=== WHAT THE EXERCISE ASKS ===
Go through the entries below and return every line that contains "popup".

── DATA PROVIDED ──

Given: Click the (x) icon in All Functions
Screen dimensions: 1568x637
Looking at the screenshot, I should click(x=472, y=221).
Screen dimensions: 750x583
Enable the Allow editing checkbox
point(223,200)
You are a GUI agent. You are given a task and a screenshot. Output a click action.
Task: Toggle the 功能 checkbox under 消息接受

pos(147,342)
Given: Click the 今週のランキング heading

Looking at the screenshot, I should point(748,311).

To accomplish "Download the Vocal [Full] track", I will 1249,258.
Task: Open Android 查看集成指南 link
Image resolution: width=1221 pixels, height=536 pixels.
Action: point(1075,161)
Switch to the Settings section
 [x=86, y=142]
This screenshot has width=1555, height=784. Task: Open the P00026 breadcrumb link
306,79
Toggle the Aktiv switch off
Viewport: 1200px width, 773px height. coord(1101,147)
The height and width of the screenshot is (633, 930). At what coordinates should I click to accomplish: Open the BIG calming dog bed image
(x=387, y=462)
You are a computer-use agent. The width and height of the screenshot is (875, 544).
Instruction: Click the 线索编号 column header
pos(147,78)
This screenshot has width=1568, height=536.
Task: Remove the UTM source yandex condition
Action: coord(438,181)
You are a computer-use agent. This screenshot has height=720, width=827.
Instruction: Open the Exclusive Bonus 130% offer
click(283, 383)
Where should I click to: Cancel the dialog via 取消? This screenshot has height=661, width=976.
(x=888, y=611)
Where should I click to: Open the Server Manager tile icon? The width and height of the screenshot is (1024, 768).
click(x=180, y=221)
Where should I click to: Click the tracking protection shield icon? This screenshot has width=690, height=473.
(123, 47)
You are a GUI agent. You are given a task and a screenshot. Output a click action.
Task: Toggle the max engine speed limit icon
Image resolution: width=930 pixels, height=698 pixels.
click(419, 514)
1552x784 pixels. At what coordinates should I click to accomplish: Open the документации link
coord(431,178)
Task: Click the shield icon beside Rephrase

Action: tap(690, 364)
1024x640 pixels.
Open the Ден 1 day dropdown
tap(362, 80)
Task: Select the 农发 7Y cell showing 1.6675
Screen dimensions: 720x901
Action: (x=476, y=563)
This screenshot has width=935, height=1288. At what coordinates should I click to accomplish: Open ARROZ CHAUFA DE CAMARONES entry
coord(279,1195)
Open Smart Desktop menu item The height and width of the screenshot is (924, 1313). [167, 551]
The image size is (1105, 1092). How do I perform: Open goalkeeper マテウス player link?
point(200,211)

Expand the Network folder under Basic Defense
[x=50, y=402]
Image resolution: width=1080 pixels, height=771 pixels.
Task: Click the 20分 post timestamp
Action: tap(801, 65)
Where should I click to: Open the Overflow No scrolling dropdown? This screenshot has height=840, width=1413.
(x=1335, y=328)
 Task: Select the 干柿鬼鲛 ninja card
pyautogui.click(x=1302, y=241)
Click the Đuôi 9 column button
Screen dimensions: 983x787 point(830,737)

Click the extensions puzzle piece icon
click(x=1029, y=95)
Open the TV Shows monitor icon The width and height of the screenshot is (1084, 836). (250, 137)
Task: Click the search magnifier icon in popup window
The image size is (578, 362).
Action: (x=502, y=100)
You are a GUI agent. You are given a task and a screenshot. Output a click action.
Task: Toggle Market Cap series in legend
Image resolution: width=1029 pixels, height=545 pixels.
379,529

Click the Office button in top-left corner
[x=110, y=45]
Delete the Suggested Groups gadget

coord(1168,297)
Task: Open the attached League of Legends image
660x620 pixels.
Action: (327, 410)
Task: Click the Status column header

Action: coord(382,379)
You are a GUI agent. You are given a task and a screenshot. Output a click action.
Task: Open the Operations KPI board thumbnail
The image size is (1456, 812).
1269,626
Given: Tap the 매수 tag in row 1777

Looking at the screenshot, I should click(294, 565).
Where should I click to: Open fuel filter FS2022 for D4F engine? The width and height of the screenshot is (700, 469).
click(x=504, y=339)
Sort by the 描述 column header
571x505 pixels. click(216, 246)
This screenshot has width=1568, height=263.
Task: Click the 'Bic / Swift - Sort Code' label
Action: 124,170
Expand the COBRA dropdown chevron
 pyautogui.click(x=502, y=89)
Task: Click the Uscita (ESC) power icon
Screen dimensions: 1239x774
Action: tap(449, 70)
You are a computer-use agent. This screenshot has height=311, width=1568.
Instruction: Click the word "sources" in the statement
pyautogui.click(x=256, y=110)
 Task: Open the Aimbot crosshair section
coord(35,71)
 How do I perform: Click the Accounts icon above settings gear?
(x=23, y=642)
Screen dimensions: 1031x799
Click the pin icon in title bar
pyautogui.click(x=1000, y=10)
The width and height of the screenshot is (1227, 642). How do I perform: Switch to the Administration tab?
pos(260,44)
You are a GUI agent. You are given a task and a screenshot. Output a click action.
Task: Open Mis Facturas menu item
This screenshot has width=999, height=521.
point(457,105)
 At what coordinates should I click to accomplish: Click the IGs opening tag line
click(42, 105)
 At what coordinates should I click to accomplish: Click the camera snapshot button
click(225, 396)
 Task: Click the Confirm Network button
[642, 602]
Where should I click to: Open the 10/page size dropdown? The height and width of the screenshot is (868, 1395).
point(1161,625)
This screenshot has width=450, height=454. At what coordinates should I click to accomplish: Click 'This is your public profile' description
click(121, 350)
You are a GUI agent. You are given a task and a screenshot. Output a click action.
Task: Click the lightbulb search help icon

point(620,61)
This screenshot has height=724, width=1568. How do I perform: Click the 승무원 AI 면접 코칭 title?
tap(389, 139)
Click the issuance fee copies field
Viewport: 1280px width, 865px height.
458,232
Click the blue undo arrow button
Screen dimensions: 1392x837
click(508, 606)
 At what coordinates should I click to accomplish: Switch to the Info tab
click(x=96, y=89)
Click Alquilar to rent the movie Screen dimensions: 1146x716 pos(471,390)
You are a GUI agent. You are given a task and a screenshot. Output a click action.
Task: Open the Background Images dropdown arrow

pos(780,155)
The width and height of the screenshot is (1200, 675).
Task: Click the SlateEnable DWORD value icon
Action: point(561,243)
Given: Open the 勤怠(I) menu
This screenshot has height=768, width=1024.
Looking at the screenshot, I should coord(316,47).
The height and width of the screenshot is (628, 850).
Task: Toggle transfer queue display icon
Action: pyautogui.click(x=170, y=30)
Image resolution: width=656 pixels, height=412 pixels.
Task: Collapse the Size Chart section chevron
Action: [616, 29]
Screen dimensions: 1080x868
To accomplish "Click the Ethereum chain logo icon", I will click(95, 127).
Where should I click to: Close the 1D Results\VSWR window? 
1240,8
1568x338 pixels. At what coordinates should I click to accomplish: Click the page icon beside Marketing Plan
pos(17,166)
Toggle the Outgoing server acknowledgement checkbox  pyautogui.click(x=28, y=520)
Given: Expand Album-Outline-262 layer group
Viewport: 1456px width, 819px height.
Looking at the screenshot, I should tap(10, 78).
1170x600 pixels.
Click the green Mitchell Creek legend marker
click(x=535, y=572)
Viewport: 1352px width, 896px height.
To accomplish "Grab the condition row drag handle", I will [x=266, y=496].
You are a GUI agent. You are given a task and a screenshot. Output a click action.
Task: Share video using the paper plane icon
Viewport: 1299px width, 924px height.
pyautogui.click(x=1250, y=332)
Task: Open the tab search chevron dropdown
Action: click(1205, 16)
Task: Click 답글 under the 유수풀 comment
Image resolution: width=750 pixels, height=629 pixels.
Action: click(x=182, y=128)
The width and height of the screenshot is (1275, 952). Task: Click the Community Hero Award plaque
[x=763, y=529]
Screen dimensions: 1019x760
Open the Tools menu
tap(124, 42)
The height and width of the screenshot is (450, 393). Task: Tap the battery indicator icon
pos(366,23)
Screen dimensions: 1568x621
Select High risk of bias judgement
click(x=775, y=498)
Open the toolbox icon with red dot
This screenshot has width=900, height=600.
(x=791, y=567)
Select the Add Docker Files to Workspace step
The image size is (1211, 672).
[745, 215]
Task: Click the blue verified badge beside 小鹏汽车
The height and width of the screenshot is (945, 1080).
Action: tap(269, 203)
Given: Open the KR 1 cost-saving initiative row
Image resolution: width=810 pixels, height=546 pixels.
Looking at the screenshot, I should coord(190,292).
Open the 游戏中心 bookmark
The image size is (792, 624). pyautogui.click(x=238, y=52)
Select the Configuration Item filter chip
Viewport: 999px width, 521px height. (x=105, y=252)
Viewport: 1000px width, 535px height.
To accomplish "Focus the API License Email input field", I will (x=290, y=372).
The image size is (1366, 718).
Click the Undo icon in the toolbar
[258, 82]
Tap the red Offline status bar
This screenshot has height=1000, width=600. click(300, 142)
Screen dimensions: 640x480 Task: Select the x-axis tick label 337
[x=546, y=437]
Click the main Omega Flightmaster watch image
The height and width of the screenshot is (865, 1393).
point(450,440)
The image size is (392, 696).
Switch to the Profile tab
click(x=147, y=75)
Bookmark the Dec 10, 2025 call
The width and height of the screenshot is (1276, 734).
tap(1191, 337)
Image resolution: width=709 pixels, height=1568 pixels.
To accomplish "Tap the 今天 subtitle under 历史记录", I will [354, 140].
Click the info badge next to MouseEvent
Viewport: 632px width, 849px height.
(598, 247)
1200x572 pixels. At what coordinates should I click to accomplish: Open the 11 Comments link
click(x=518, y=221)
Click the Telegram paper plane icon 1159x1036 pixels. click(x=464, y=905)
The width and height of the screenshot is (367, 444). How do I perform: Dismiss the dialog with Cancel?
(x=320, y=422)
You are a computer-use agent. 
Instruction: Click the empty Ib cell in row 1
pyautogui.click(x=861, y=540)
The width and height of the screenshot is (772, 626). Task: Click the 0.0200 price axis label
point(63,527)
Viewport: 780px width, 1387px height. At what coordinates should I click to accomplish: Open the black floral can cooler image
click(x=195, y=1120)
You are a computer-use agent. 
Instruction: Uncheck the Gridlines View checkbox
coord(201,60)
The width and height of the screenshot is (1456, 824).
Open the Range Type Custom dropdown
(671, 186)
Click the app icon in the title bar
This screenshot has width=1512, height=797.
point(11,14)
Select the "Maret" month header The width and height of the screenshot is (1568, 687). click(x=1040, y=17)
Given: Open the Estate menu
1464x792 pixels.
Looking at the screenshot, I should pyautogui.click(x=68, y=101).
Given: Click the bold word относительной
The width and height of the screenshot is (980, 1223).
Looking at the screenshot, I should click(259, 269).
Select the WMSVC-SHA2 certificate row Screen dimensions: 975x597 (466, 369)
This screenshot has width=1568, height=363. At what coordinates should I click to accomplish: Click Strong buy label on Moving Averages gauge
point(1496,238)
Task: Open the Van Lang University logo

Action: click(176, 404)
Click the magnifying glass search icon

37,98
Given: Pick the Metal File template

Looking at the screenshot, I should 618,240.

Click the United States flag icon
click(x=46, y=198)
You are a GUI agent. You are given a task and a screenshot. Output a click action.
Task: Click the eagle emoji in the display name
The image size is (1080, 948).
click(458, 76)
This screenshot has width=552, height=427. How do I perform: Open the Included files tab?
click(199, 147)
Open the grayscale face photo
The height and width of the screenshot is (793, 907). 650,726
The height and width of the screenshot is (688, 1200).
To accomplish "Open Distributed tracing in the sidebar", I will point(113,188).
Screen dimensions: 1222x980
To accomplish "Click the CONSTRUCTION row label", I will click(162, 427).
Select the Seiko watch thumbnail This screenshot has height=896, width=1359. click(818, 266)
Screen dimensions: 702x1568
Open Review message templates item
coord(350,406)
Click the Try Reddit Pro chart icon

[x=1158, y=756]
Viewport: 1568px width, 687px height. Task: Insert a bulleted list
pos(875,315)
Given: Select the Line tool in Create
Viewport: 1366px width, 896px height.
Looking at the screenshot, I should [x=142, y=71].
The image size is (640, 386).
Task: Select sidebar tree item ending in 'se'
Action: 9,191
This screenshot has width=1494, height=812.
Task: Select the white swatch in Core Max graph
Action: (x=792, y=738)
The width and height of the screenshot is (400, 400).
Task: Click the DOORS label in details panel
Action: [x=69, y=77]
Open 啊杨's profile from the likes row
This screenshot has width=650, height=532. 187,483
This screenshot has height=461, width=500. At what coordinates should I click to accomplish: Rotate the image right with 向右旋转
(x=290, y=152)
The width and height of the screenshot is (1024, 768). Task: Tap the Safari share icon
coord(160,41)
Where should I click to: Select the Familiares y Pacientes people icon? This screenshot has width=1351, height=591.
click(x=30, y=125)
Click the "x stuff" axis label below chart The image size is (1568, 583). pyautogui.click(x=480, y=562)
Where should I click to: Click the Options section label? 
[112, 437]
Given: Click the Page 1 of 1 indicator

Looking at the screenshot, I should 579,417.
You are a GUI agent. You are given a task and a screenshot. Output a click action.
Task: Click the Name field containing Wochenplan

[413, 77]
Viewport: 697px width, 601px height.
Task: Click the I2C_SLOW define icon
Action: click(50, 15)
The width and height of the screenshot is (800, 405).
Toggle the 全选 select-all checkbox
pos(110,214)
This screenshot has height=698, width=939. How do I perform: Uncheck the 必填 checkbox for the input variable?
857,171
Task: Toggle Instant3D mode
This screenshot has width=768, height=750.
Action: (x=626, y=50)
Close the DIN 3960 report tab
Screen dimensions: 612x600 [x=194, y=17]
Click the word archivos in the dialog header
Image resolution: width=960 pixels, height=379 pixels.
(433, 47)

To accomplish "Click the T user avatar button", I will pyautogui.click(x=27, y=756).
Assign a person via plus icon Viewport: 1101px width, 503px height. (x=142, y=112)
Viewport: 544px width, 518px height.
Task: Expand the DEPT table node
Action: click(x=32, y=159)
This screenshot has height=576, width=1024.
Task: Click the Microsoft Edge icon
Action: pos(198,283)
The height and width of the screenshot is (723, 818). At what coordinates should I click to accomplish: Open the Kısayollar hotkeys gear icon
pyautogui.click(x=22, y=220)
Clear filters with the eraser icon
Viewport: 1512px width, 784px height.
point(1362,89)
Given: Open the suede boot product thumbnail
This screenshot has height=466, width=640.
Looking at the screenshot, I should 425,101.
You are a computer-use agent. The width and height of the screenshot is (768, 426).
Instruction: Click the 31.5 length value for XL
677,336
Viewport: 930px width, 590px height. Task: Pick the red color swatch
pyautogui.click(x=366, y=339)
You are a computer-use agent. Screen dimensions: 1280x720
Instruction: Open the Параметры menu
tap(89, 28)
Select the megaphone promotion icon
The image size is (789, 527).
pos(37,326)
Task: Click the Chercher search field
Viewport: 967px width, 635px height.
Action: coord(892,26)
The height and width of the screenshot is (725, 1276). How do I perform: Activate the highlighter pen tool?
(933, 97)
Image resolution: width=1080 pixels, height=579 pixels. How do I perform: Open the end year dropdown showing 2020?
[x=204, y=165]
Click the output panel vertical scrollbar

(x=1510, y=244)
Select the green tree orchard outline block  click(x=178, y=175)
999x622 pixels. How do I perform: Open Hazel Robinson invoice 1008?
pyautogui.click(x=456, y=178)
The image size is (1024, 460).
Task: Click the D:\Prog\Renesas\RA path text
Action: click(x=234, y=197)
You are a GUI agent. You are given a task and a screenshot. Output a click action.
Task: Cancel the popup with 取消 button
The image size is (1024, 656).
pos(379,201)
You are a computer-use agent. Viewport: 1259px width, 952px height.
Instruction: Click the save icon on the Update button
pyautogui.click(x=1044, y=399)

───

=== SOLUTION TO THIS TASK ===
Task: Click the search magnifier icon in popup window
Task: Cancel the popup with 取消 button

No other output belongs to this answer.